The third reason for failure is that insufficient attention is paid to the production of parts.
DEC produces all accessories and peripherals related to the Alpha processor, but the motherboard developed for desktop computers does not support SMP. At that time, almost all companies using Alpha processors used multiprocessor systems, so the desktop models launched by DEC were not competitive. However, these motherboards are very good in electrical design. Because the layout circuits of these motherboards are open, many companies have been attracted to imitate and transform, and a large number of cloned versions have been produced.
Meanwhile, only one company has developed its own motherboard desktop workstation for the desktop market. Although more and more companies sell their motherboards to users who use Alpha processors, DEC doesn't care about these. They think it is most important to sell their workstations or servers first, and the market for some fragmentary computer accessories is not important. So some people commented that DEC occupied the market, but did not conquer it.
The fourth reason for failure is the high price.
DEC has never thought about reducing the price of their products (processors, chipsets, motherboards) to the price that most potential consumers can afford. For example, at the beginning of 1995, the price of 266MHz and 300MHz EV5 was as high as $2,052 and $2,937 per thousand units. Of course, this is still the wholesale price. If the actual retail price is considered, the pricing of EV5 is more than twice as high as that of RISC design competitors in the same period.
Although DEC has released a cheap product Alcor, the price of this motherboard is $295 per 5000 chips, which is far lower than the price of the processor, but it bundles the processor (EB 164, 1MB L2 cache) with 16MB main memory. Because the main memory is too small, it is also stretched for the program at that time. The price of this mainframe is 7500 dollars.

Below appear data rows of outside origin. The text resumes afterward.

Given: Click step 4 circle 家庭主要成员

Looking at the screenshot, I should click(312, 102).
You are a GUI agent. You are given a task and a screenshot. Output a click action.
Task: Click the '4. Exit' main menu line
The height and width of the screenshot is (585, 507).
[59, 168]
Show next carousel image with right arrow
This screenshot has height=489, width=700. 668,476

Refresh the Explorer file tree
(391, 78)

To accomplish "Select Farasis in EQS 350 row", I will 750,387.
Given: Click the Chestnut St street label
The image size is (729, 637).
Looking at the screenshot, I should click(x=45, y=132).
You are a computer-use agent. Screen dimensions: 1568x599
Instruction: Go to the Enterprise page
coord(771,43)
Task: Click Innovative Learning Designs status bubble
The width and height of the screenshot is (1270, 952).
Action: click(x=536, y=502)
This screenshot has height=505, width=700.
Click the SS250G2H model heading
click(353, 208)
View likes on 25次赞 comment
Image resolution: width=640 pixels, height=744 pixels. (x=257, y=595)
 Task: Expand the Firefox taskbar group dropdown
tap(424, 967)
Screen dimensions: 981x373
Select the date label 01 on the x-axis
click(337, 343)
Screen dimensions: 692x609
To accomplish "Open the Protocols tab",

The fifth reason for failure is to collect expensive patent fees;
Although DEC advocates the concept of open architecture, the Alpha project has been open from the beginning, but all the research and development work has always been done by DEC's own engineers, only in the production stage was entrusted to Mitsubishi. Since I made it myself, I only disclosed the general product framework, but the most important hardware design part is confidential and needs to pay a high patent fee to get it.
Although DEC has extended an olive branch to Intel, Motorola, NEC, Texas Instruments and other companies since EV4, the patent fee is too high. These companies did not accept DEC's "kindness" and developed their own products in a blink of an eye. Shortsightedness and greed are the fifth reason for failure.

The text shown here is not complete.